(Study material begins)
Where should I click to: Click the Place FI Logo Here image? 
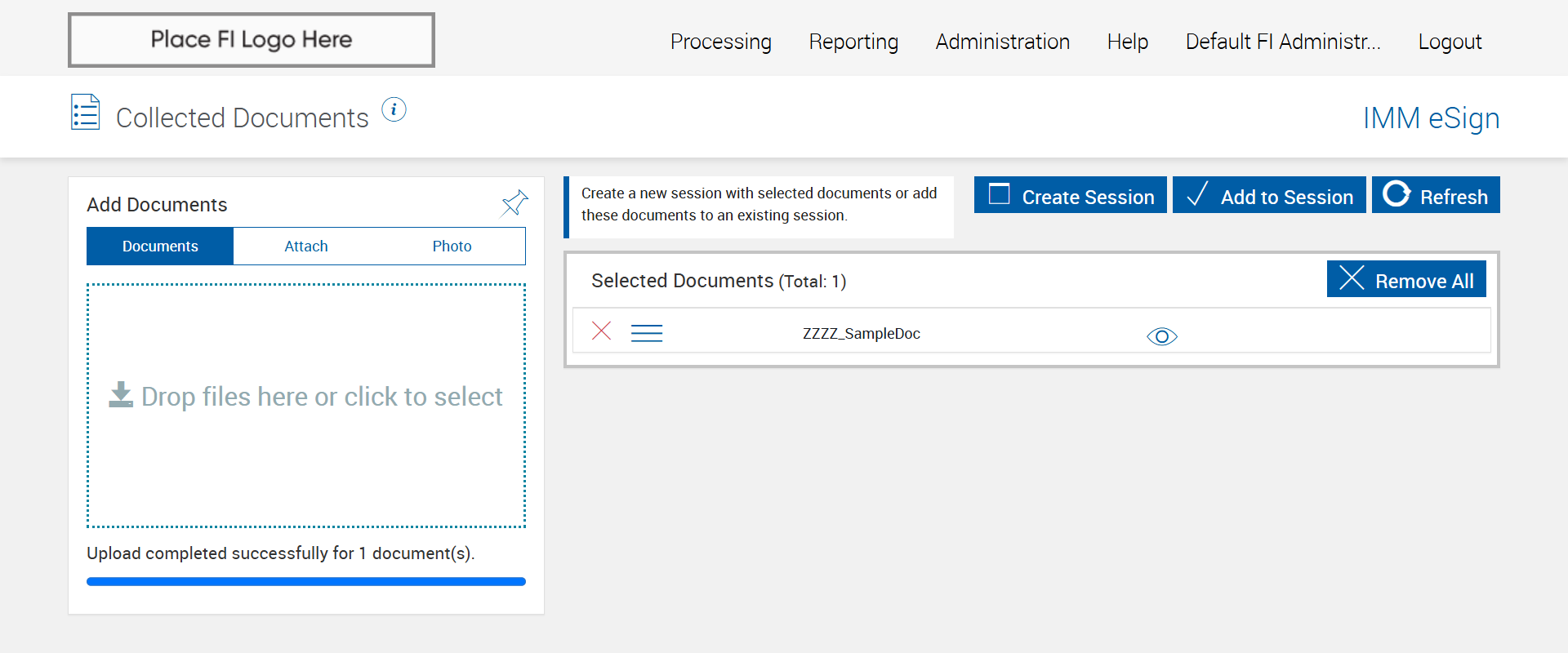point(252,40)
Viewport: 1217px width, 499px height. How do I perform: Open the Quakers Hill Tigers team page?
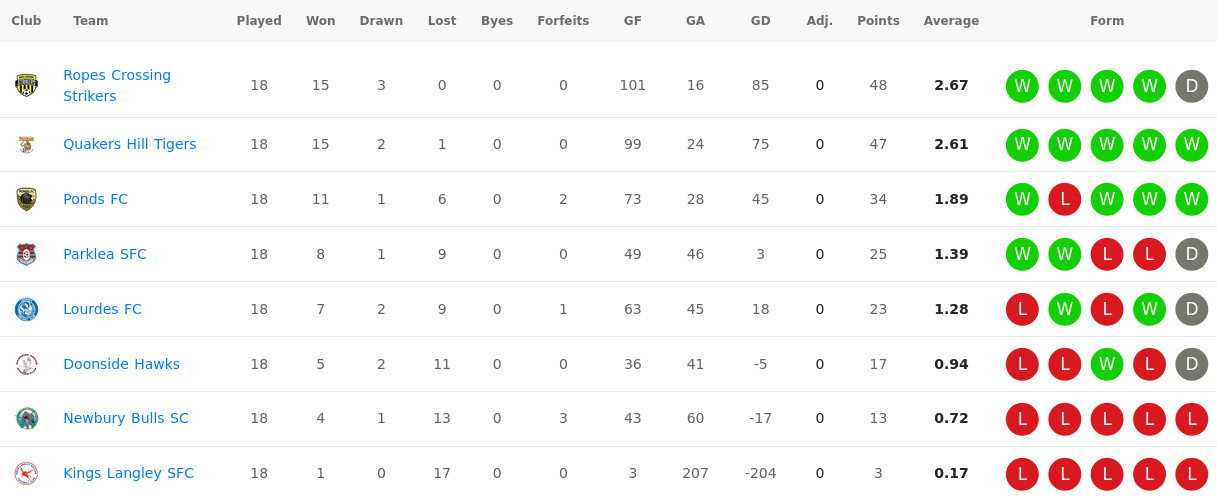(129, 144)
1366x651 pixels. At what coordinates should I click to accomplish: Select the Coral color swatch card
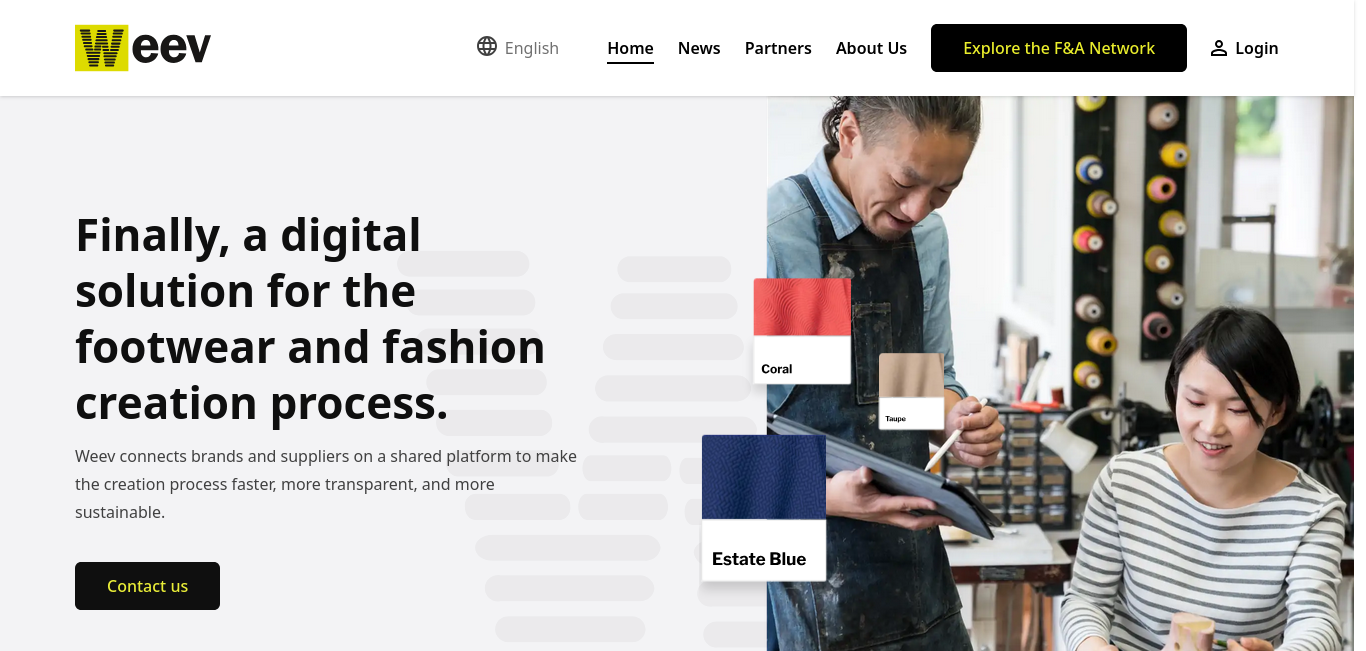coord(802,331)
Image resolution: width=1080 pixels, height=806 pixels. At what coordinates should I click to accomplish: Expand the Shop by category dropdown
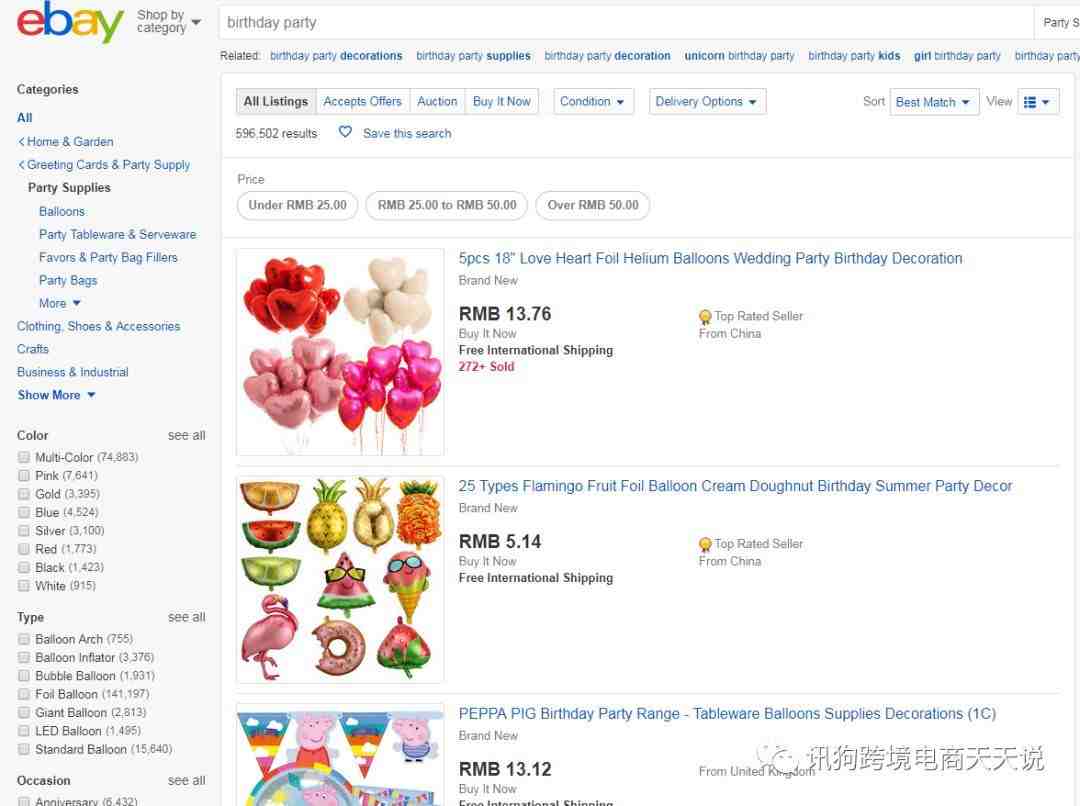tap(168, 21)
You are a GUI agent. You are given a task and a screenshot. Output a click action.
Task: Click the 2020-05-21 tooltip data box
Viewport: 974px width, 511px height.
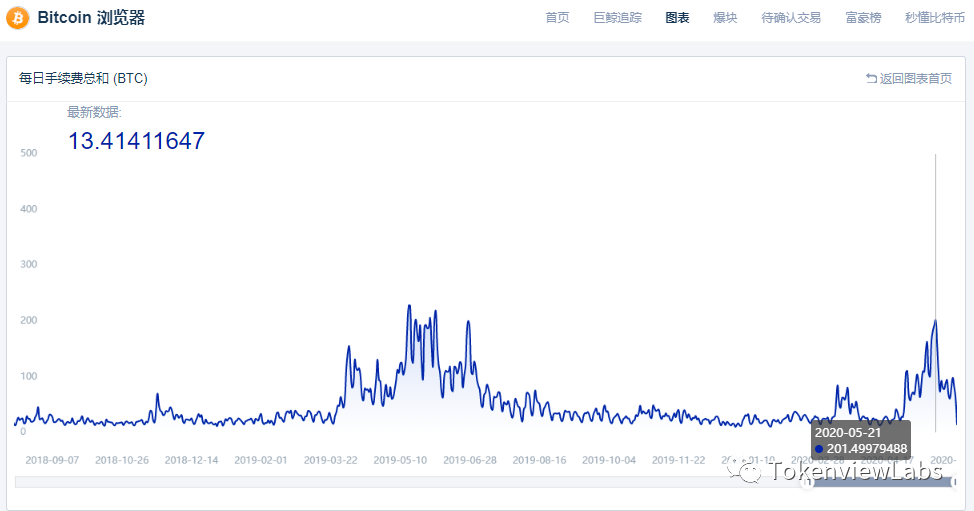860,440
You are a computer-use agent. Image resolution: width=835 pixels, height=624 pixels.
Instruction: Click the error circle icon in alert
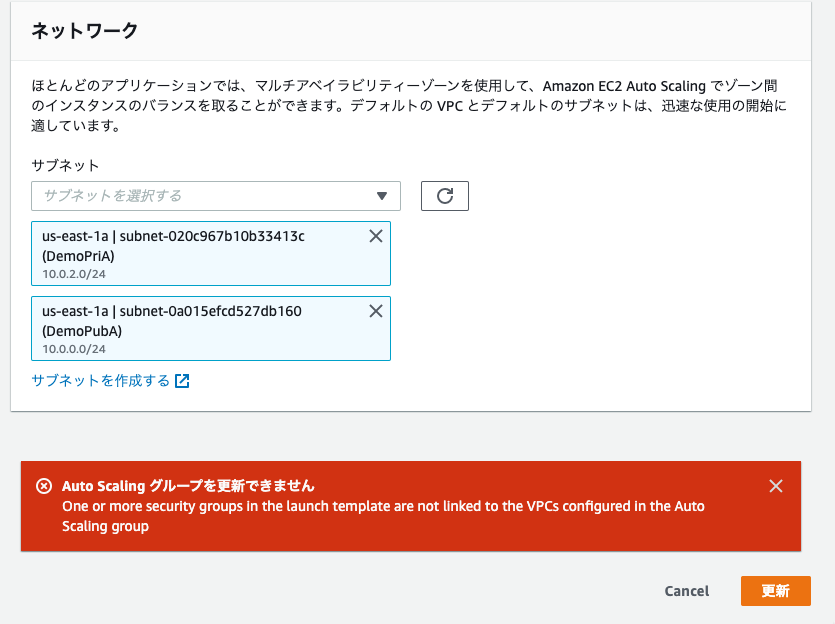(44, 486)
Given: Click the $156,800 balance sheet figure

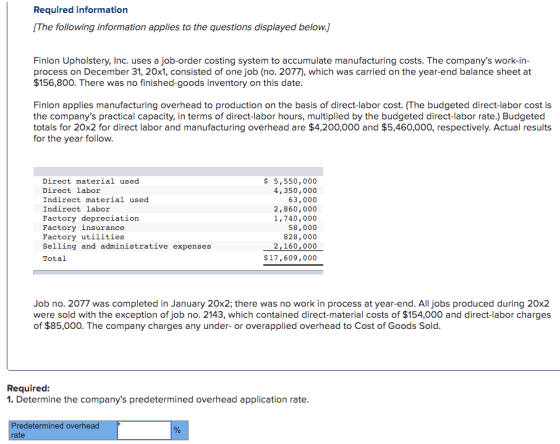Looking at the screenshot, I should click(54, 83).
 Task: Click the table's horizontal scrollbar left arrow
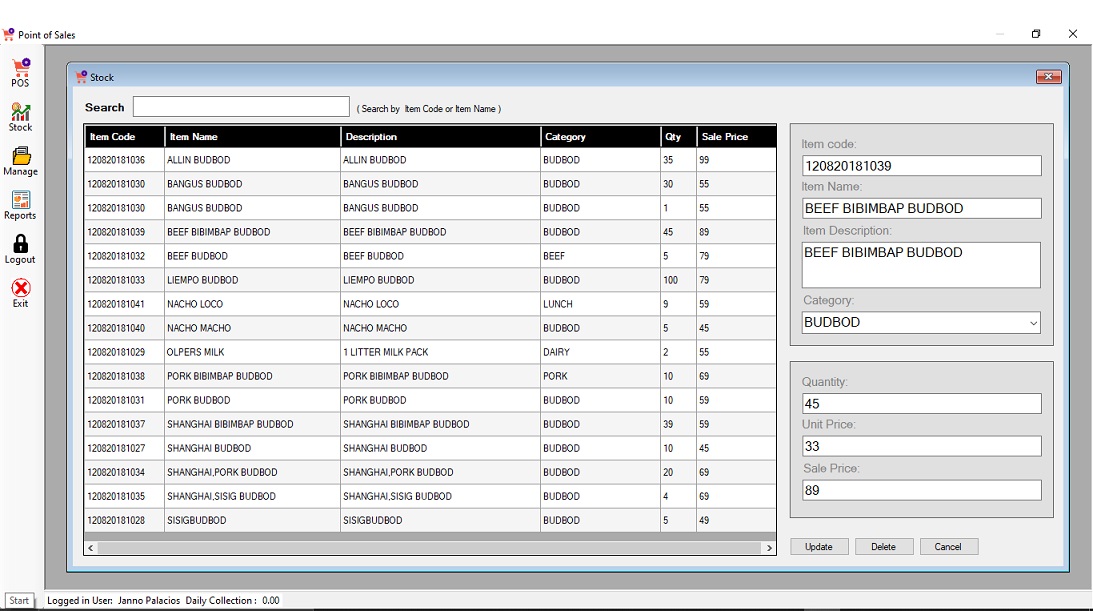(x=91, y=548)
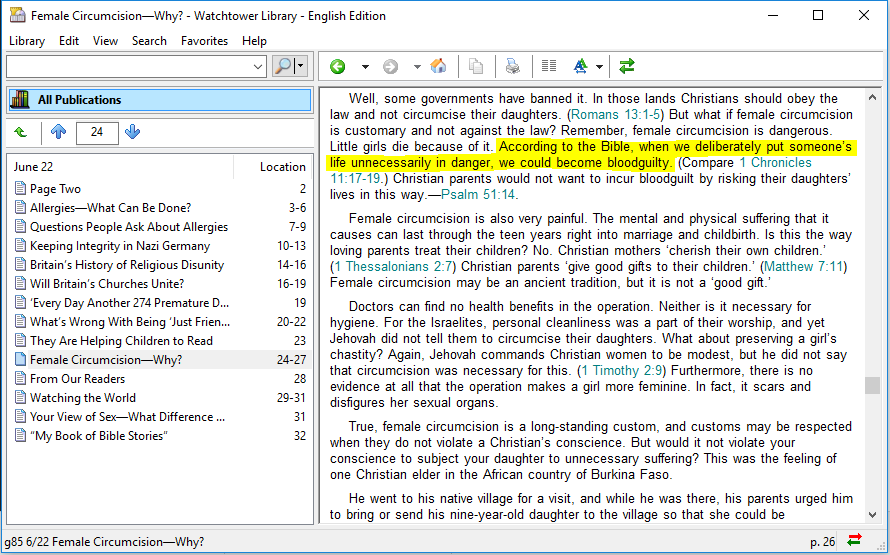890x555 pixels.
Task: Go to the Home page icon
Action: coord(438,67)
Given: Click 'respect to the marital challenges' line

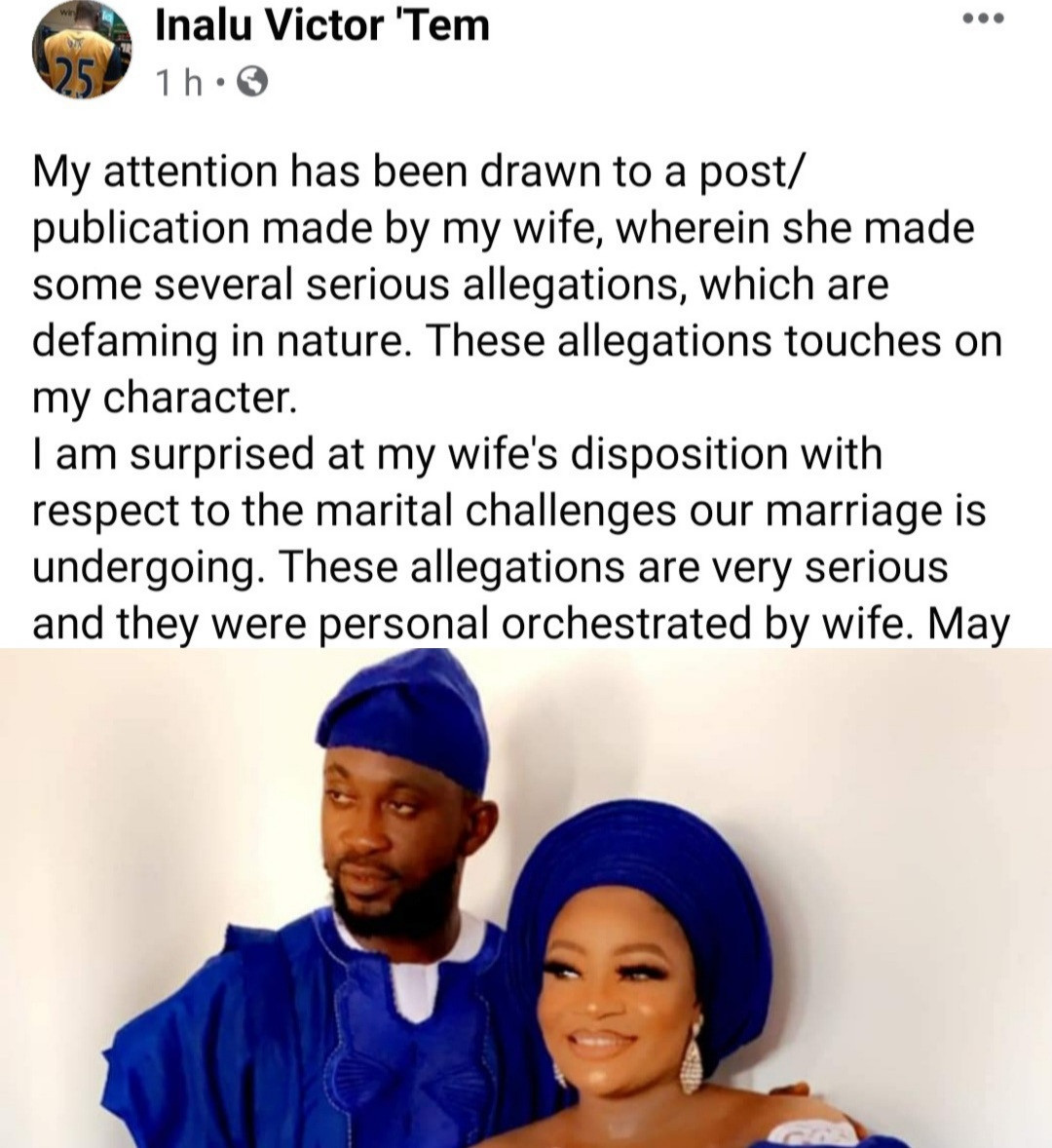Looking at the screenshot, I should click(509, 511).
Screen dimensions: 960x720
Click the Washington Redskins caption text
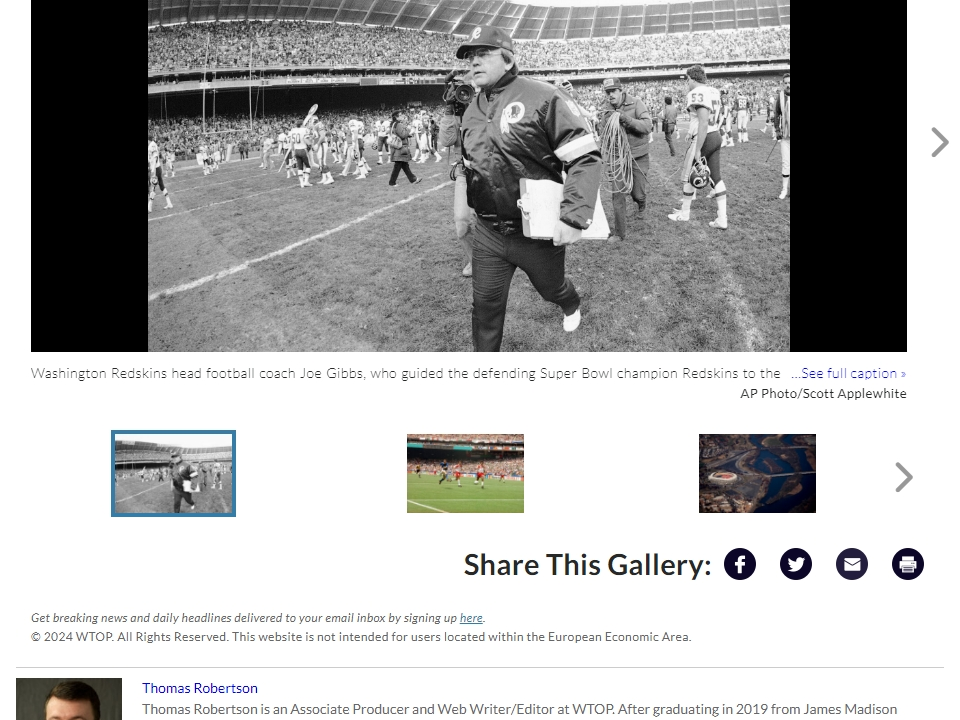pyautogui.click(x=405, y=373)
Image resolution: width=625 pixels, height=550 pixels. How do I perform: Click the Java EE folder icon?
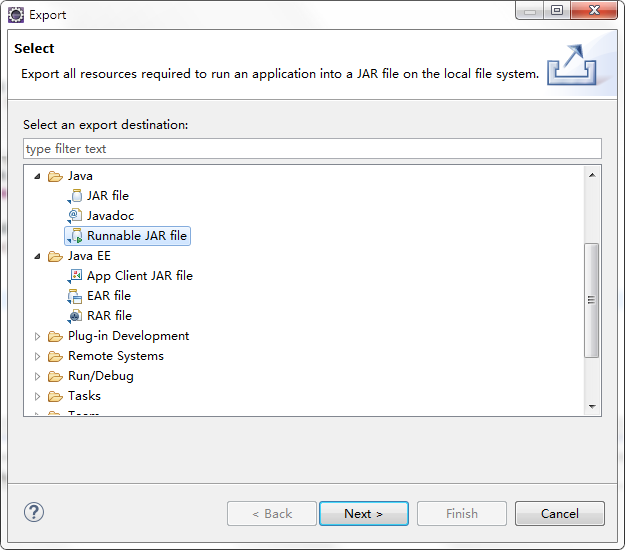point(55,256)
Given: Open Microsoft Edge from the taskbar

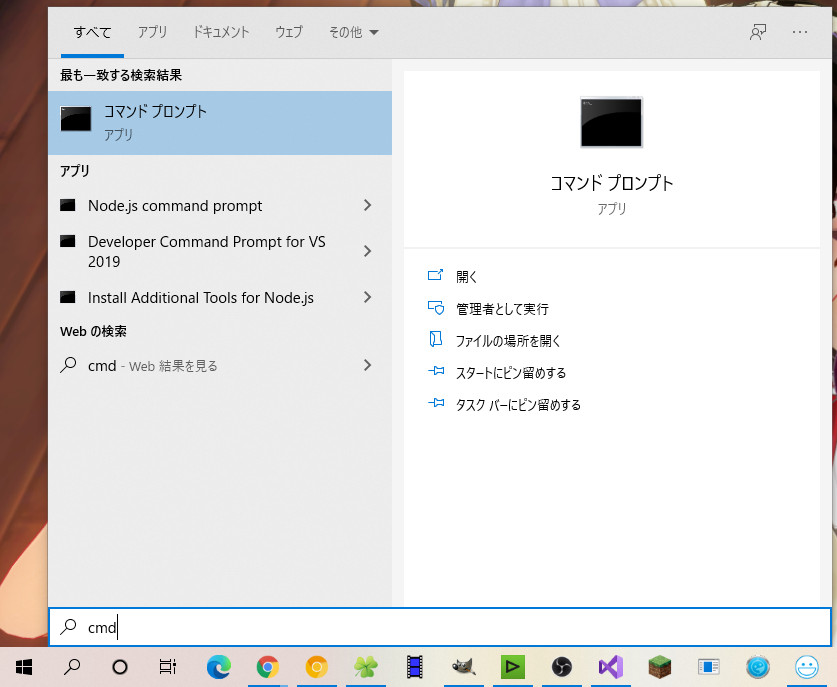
(Study material ends)
## What you will do
Show every line from the entries above in which the word "agent" appears.

## Answer box
You are a GUI agent. You are given a task and a screenshot. Output a click action.
You are a computer-use agent. Image resolution: width=835 pixels, height=624 pixels.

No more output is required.